Transaction cost memang menguntungkan dalam sudut pandang pelakunya (persepektif myopik). Tetapi tentu saja merugikan dalam persepektif yang holistik, khususnya ketika kita melihat dampaknya terhadap pembangunan bangsa secara berkelanjutan. Korupsi telah menumpulkan kemampuan negara mensejahterakan rakyatnya. Sulitnya pengentasan kemiskinan terjadi ketika dana-dana publik yang ditujukan untuk rakyat miskin terdistorsi alokasinya akibat korupsi. Kolusi antara para elite politik korup dan elite ekonomi serakah menyebabkan kekayaan sumberdaya alam yang terkandung dalam bumi ibu pertiwi tidak menjadi berkah tetapi musibah dan kutukan berkelanjutan. Akibatnya, perusakan lingkungan yang hebat (environmental hazard) tak terelakkan. Dan, ketika environmental hazard ini terjadi, menurut Ramcharan (1983), bukan hanya memustahilkan pemenuhan hak-hak dalam kategori sosial ekonomi pada pihak lain, khususnya atas orang-orang miskin seperti hak atas pangan (right to food), hak atas kesehatan (right to health), hak atas perumahan (right to housing), dan hak atas pekerjaan (right to work). Dan ketika korupsi menginfeksi lembaga hukum maka tak pelak lagi berakibat hukum bukan melahirkan keadilan tetapi kezaliman.
Tidak ada negara yang menjadi maju dengan marak dan tingginya perilaku suap dan korupsi. Mereduksi perilaku ini adalah kerja besar perlu political will dan inovasi-inovasi baru dalam menimbulkan efek jera. Dalam konteks itu, kita layak memberi apresiasi terhadap teknik yang dilakukan oleh KPK terhadap penangkapan para pelaku suap dan korupsi yang menyebabkan para pelakunya sulit berkelit.

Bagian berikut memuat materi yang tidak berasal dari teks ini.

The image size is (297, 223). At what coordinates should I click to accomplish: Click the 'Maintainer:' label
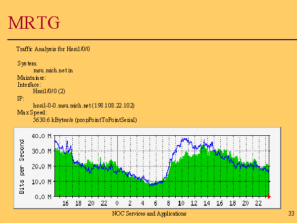coord(32,78)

Tetapi walaupun begitu ada satu catatan penting yang layak kita sampaikan dalam pemberantasan perilaku suap dan korupsi, yakni hukuman yang diberikan kepada para pelaku korupsi belum menimbulkan efek jera yang berarti. Hal itu tidak lain karena hukuman terhadap pelakunya masih terlalu ringan. Dalam persepektif ekonomi, hukuman yang berat diperlukan untuk memberikan forward expectation (ekspetasi ke depan). Ekspetasi ini selanjutnya akan mempermudah lahirnya pengambilan keputusan oleh setiap orang bahwa “biaya (sosial-ekonomi-politik dan hukum)” yang mereka harus keluarkan dari perilaku tersebut jauh lebih besar dari “manfaat sosial ekonomi” yang diterimanya sehingga ke depan perilaku suap dan korupsi tersebut bukanlah bagian dari perilaku yang fesibel untuk dilakukan oleh siapapun. Dalam konteks itu pula maka ide yang menyatakan bahwa korupsi sebagai extraordinary crime terhadap bangsa yang meniscayakan pelakunya dihukum mati layak untuk dipertimbangkan implementasinya.